Cuando se adelantaba un transeúnte, procuraba distinguirle el rostro.

De vez en cuando un rayo de luz, deslizándose por entre sus piernas, describía, a ras de suelo, un enorme cuarto de círculo, y al punto un hombre surgía de la sombra con su cesta y su farol. El viento, en algunos parajes, sacudía las chimeneas; se oían sones lejanos que se mezclaban al zumbido de su cabeza, y se le antojaba oír, en el aire, el vago ritornelo de las contradanzas. El movimiento de su marcha mantenía aquella embriaguez, y de este modo llegó a la plaza de la Concordia.

En aquel instante se acordó de aquella otra noche del anterior invierno, cuando, al salir de casa de ella, por primera vez, se vio en trance de detenerse, de tal modo y tan aprisa le latía el corazón a impulso de sus esperanzas. Y ahora, ¡todas se habían desvanecido!

Algunas sombras desnudas corrían por la faz de la Luna. El joven la contempló, pensando en la grandeza de los espacios, en las miserias de la vida y en la vacuidad de todo. Amaneció; entrechocaban sus dientes, y medio dormido, empapado por la niebla y bañado de lágrimas, se preguntó por qué no ponía fin a su existencia. Le bastaba con hacer un movimiento! Le arrastraba el peso de su frente y su cadáver lo veía ya flotando en el agua. Frédéric se inclinó; pero era un poco ancha la barandilla y su indolencia no le permitió franquearla.

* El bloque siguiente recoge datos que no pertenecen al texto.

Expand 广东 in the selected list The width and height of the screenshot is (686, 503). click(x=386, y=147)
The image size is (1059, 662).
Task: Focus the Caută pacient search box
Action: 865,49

El alma se le sobrecogió, y de vuelta en los bulevares se desplomó en un banco, de donde le despertaron los policías, convencidos de que "había corrido una juerga".

Prosiguió su marcha; pero como tenía mucho apetito y los restaurantes estaban cerrados, se fue a comer a un figón de los mercados.

Después de esto, y como creyera que aún era muy pronto para recogerse, comenzó a dar vueltas, sin ton ni son, en torno del Ayuntamiento, hasta las ocho y cuarto.

Deslauriers, que había despedido a la joven hacía mucho tiempo, escribía en la mesa, en mitad del cuarto. Hacia las cuatro se presentó el señor de Cisy.

Gracias a Dussardier, la noche anterior se tropezó con una señora, y hasta la había acompañado en coche, con su marido, a la puerta de su casa, y fue citado por ella allí, y de allí venía ¡y aún ignoraba quiénes eran!

—¿Qué quiere usted que yo haga? —preguntó Frédéric.

Y en tal punto, el hidalgo, yéndose por los cerros de Ubeda, habló de la señorita Vatnaz, de la andaluza y de todas las demás. Por fin, y con muchos rodeos, expuso el objeto de su visita: fiándose en la discreción de su amigo, venía para que le ayudase en un cierto asunto, después del cual se consideraría definitivamente como un hombre; a lo que Frédéric accedió. Luego contó la historia a Deslauriers, ocultándole todo aquello que hacía referencia a su persona.